#### TEXTE D'ÉTUDE:
++++++++++

Avec plus d’un milliard d’utilisatrices et utilisateurs à travers le monde, le réseau social Instagram contribue à alimenter le culte de soi. Cette propension à vendre du rêve n’est pas sans poser problème: les jeunes, principaux concernés, se retrouvent dans une course à la perfection qui peut avoir un impact négatif sur leur propre estime. Si les effets sont critiqués, les normes de présentation de soi sur Instagram n’ont encore jamais été analysées: Quelles sont-elles ? Y a-t-il des limites à ne pas franchir ? Et dans l’affirmative, quelles sont les sanctions lorsque ces limites sont dépassées ? Telles sont quelques-unes des questions abordées par Théo Iliani, dans le cadre de son récent mémoire de Master en sociologie.
Afin de comprendre les mécanismes de présentation de soi en ligne et de leurs effets, Théo Iliani s’est basé sur la métaphore théâtrale, utilisée par le sociologue américain Erving Goffman pour décrire les interactions sociales. «Lors d’une représentation, le public a des attentes auxquelles l’acteur doit se conformer. Ce dernier va, dans ces circonstances, accentuer les normes et valeurs sociales reconnues plus qu’il ne le ferait en étant seul, afin de correspondre à l’image qu’il essaie de renvoyer, soit à son rôle», explique l’étudiant en sociologie.
Fort de ce cadre théorique, Théo Iliani a interviewé une vingtaine de personnes habitant en Suisse romande. Il ressort de son enquête qualitative que les normes de présentation varient énormément d’une personne à l’autre : «La plupart des personnes interrogées avaient entre 24 et 27 ans au moment de l’enquête, tient-il à préciser. Le fait d’être un peu plus âgées que le public usuel – 14 à 18 ans – leur a permis d’avoir un peu plus de recul quant à l’usage des réseaux sociaux et d’être moins affectées par le système de validation (likes) des réseaux sociaux.»

++++++++++

#### À FAIRE:
**A.** Relevez toutes les questions que le texte sur Instagram et la présentation de soi formule au sujet des normes de présentation de soi.
**B.** D'après le texte sur Instagram et la présentation de soi, quel âge avaient la plupart des personnes interrogées au moment de l'enquête ?
**C.** Poursuivez le texte sur Instagram et la présentation de soi à partir de sa dernière phrase.

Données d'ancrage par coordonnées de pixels

++++++++++

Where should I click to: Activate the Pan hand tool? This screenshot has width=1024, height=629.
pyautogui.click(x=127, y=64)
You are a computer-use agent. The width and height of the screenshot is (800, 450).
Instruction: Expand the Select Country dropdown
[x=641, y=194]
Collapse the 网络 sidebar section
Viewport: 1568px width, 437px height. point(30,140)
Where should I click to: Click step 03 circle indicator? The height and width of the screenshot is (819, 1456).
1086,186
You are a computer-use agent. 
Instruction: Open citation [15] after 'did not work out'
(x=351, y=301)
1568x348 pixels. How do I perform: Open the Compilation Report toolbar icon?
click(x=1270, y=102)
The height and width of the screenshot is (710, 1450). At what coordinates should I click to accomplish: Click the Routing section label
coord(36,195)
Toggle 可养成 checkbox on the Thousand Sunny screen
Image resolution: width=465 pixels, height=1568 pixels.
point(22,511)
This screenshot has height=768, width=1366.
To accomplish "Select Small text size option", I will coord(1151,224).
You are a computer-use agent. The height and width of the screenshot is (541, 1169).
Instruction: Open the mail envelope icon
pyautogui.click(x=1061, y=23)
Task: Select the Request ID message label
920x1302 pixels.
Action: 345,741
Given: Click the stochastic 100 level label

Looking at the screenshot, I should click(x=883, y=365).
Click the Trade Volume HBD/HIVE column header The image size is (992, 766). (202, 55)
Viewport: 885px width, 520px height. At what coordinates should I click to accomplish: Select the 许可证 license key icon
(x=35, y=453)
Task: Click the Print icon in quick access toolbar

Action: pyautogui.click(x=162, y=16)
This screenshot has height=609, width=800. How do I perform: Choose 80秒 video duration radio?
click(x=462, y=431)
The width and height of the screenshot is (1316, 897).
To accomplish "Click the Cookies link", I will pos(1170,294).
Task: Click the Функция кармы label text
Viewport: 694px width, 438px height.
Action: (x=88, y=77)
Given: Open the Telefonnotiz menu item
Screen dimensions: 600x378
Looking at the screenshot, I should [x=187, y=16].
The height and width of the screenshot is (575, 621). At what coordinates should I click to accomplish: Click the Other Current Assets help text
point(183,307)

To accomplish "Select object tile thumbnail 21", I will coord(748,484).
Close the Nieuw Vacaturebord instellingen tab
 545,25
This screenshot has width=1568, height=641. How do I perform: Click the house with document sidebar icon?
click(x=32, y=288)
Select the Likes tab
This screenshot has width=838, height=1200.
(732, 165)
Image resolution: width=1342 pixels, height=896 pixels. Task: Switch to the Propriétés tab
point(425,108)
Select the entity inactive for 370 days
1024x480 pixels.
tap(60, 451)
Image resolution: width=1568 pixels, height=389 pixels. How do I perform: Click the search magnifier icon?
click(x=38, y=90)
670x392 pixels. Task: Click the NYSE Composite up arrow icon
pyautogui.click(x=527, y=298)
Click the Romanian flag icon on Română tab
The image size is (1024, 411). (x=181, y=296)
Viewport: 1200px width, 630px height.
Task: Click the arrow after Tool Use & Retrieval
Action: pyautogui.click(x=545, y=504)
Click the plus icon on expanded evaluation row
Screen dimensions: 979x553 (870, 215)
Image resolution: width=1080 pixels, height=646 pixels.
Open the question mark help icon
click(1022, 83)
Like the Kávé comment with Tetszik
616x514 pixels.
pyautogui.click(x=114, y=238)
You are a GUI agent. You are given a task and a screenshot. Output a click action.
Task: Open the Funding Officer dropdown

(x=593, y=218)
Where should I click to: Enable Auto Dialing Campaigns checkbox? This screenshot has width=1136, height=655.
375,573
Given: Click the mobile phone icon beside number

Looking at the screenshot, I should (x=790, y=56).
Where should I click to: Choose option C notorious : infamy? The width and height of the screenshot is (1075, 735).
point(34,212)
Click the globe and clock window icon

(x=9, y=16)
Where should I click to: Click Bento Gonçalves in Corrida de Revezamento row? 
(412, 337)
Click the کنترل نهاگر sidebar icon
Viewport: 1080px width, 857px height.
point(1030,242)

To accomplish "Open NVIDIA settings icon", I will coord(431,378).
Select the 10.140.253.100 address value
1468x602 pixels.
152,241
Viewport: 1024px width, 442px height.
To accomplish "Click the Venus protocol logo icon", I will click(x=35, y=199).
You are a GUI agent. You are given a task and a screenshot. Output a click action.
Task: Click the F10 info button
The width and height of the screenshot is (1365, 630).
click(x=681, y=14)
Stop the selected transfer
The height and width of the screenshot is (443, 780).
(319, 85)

++++++++++

#### CORRIGÉS:
**A.**
- Quelles sont-elles ?
- Y a-t-il des limites à ne pas franchir ?
- Et dans l'affirmative, quelles sont les sanctions lorsque ces limites sont dépassées ?

**B.** Entre 24 et 27 ans.

**C.**
De manière générale, se présenter de manière positive reste la norme. En effet, l’enquête montre que les utilisatrices et utilisateurs évitent de se montrer sous un jour vulnérable ou d’exposer des aspects négatifs de leur vie. Les publications négatives sont toutefois tolérées dès le moment où il est fait usage d’humour ou lorsqu’il s’agit de défendre une cause plus large (lutter contre une maladie).
Il est également important de ne pas étaler ses possessions matérielles (consommation ostentatoire flagrante) ainsi que de ne pas publier immodérément des selfies (qui renvoient à une image narcissique de la personne). Comme le relève Théo Iliani, tout le défi consiste à s’exposer sans pour autant «donner l’impression d’une recherche délibérée d’attention» connotée, paradoxalement, négativement.
Parmi les autres règles à respecter, l’enquête démontre que si des modifications légères des photos sont tolérées, principalement de l’arrière-plan, celles de l’utilisatrice ou de l’utilisateur sont mal vues, car impliquant un décalage trop important avec la réalité. Il en va de même pour les publications qui ne se basent pas sur des expériences réellement vécues.
«Lorsque ces normes de présentation de soi sont enfreintes, les utilisatrices et utilisateurs ne confronteront pas la personne directement, à moins de la connaître personnellement, se contentant généralement de se désabonner de sa page. Pour les personnes qu’elles connaissent, elles utiliseront l’humour comme un moyen détourné d’en parler avec elles.»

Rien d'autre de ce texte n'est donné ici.